Après avoir dévoré ce livre, je me dois de rendre justice à Brice Pelman. Ce roman, qui part d’une idée simple, est tout simplement fantastique. Car au-delà de l’intrigue qui est fort bien racontée, au-delà du style fluide et limpide qui se lit bien et vite, la psychologie des personnages est vraiment impeccable. Entre Jourdain qui est d’abord pris de remords avant de chercher à comprendre puis à s’en sortir, et les voisins qui font circuler les bruits de couloir, l’intrigue avance essentiellement grâce à ses personnages vrais, à ses réactions réalistes, aux coups du sort qui compliquent la vie, aux bonnes mœurs qu’il ne faut pas transiger. Même les réactions des enfants sont impressionnantes de justesse. Cela en fait un récit incroyablement vrai et passionnant dont on ne sait jamais comment cela peut se terminer. Par moments, on atteint même des retournements à la Feydeau.

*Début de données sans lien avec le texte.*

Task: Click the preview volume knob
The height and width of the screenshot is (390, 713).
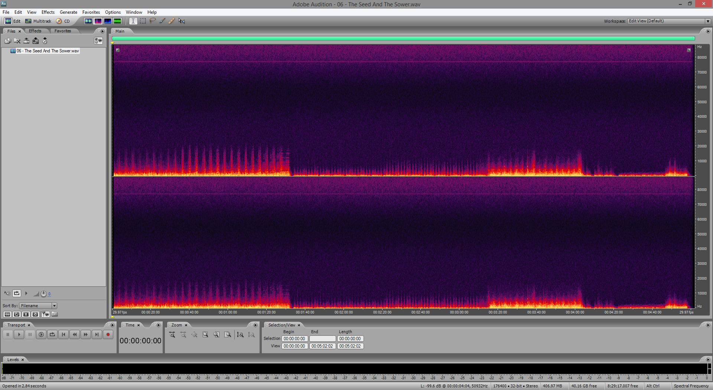Action: click(43, 294)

Quelle bonne idée d’avoir ressorti ces romans qui seraient aujourd’hui mis en lumière plus qu’ils ne le furent à l’époque (il faut dire aussi qu’il y a plus de media qu’avant), car il doit y avoir de vrais petits bijoux et qu’il est grand temps de leur rendre justice. A cet égard, je vous conseille de lire l’interview de Brice Pelman publiée chez Paul Maugendre ici pour avoir une idée du travail de titan que ces auteurs abattaient afin de garnir les rayonnages des gares d’antan.